Mi spiace che non ci fossero più compagne e compagni, ieri sera (giovedì 4 maggio) al Caffè Letterario.
La serata era dedicata alla Rivoluzione Spagnola del 1936.
Flavio è stato, come al solito, preciso, dettagliato e ricco di informazioni. Alcune, davvero, preziose, perché vengono da interviste e testimonianze da lui stesso raccolte fra gli ultimi testimoni di quella stagione.
Una lezione diretta e documentata senza inutili fronzoli. Ancora più efficace se il portatile non avesse frapposto un inusitato boicottaggio di stampo, evidentemente, autoritario.
Parole articolate che ci hanno condotto, lungo la spirale fatidica degli anni Trenta, nelle speranze e nelle possibilità di cambiamento, cullate da milioni di esseri umani; fra la Spagna e l’utopia.

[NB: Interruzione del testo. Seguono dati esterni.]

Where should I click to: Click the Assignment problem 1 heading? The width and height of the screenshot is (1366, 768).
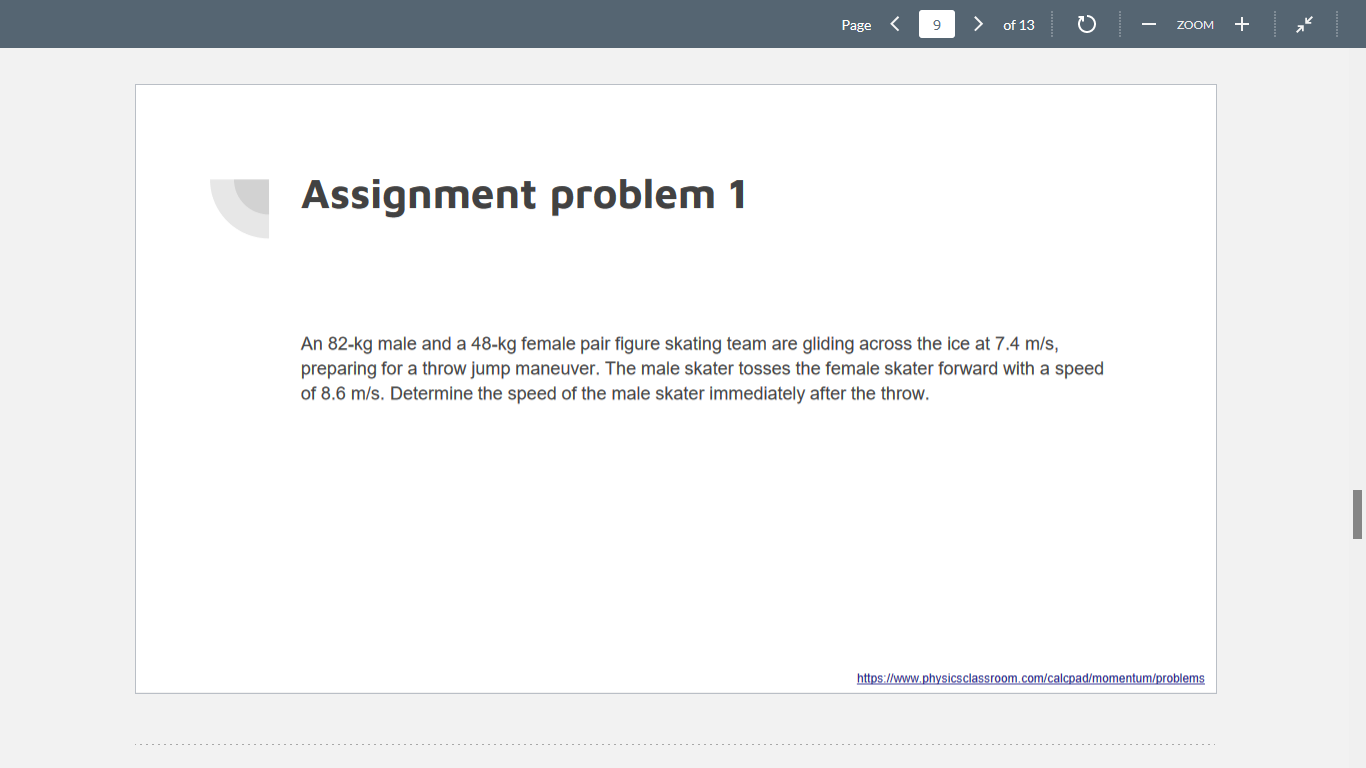(523, 195)
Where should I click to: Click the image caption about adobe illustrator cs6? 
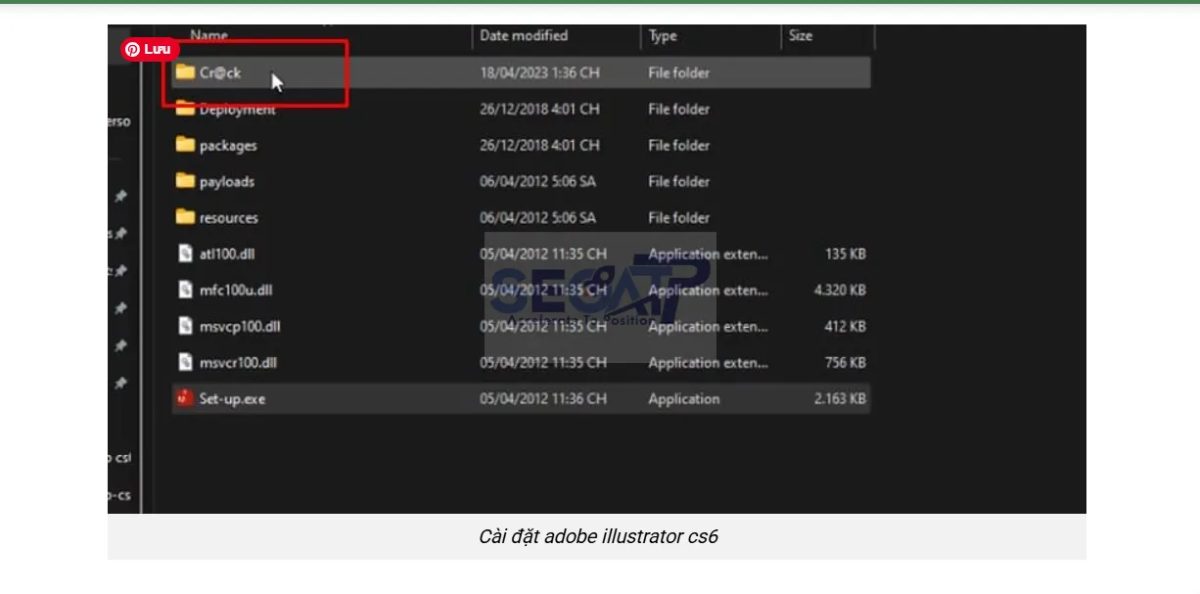(x=597, y=537)
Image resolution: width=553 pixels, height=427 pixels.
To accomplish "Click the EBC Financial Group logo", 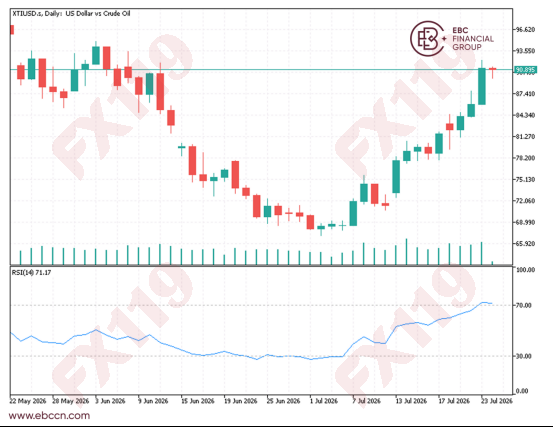I will click(452, 38).
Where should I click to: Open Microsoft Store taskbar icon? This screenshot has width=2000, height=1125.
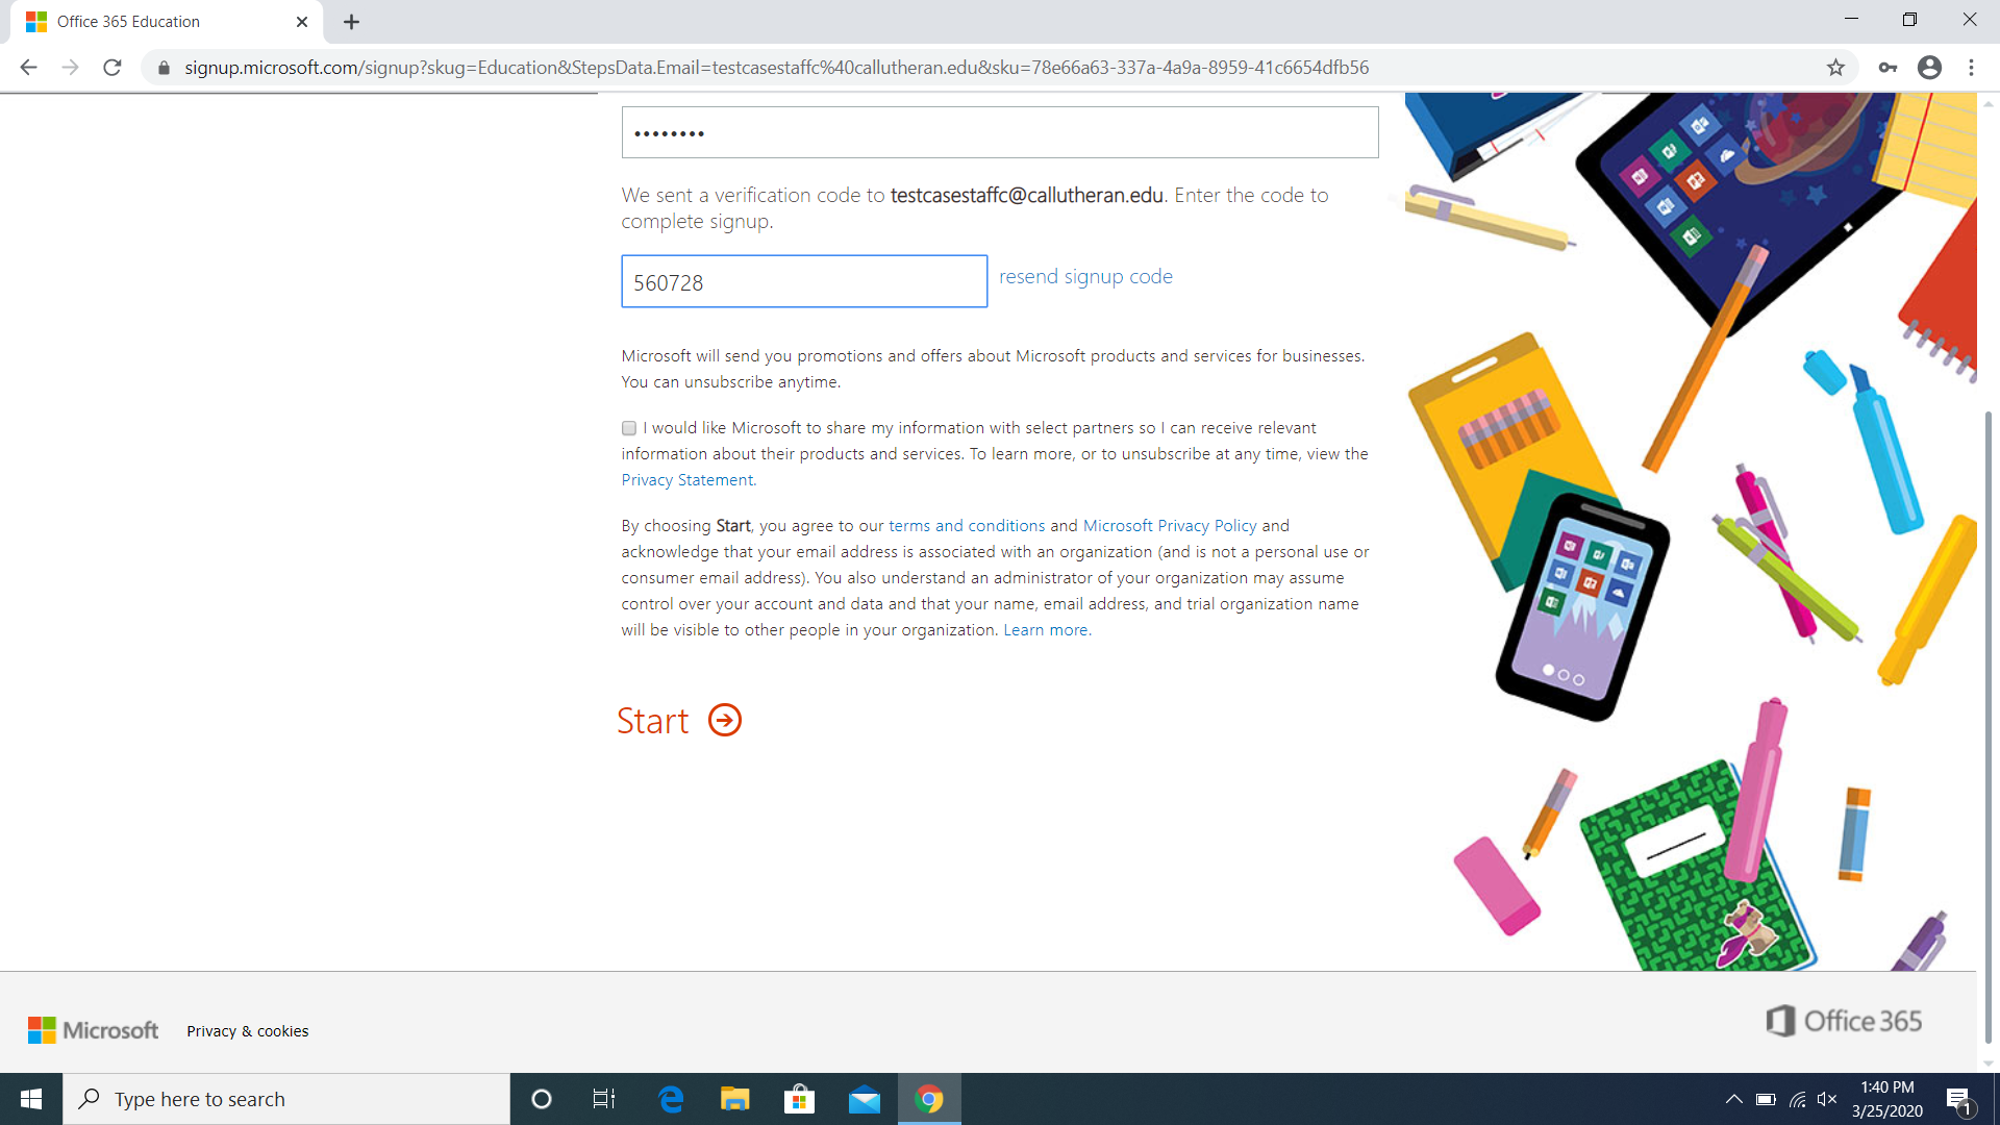[x=799, y=1099]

Siamo entrati dentro, in profondità, nei giorni e nei mesi (la breve estate del 1936), durante i quali, le donne e gli uomini, negletti e dannati dal sistema economico sociale trionfante, hanno riorganizzato le loro esistenze. In un sogno collettivo che si è trasformato nelle pratiche quotidiane di vita. Dove i tram e i treni davvero funzionavano alla perfezione (e in orario), senza bisogno di comandi e obblighi. Se non quelli morali determinati, in ciascuno, dalla propria coscienza liberata.
Dove le fabbriche, le campagne, gli uffici, le scuole, gli ospedali, i ristoranti, i ritrovi, perfino, i bar si trasformavano, da proprietà private e esclusive, in beni collettivi socializzati dai lavoratori; per l’utilizzo e il bene di ogni altro essere umano. Sulla base del principio comunista e libertario: da ciascuno secondo le sue capacità, a ognuno secondo i suoi bisogni.
Dove agivano le anarchiche Mujeres Libres (dimenticanza, caro Flavio!.
Un sogno elettrico, furente, allegro che attraversò i cuori e le menti di milioni di donne e uomini; dentro il crogiolo della Rivoluzione anticapitalista. Antiautoritaria e per i diritti, quindi!
A infrangere il sogno, il progetto, l’assalto alla normalità scontata, furono i clerico-fascisti di Franco, dei capitalisti industriali e agrari, della chiesa cattolica; nonché i 100mila soldati mandati, con mezzi e armi pesanti, da Mussolini e i caccia e i bombardieri della Luftwaffe nazista. Insieme al silenzio colpevole e compiacente, verso i golpisti, dei governi democratici dell’Europa.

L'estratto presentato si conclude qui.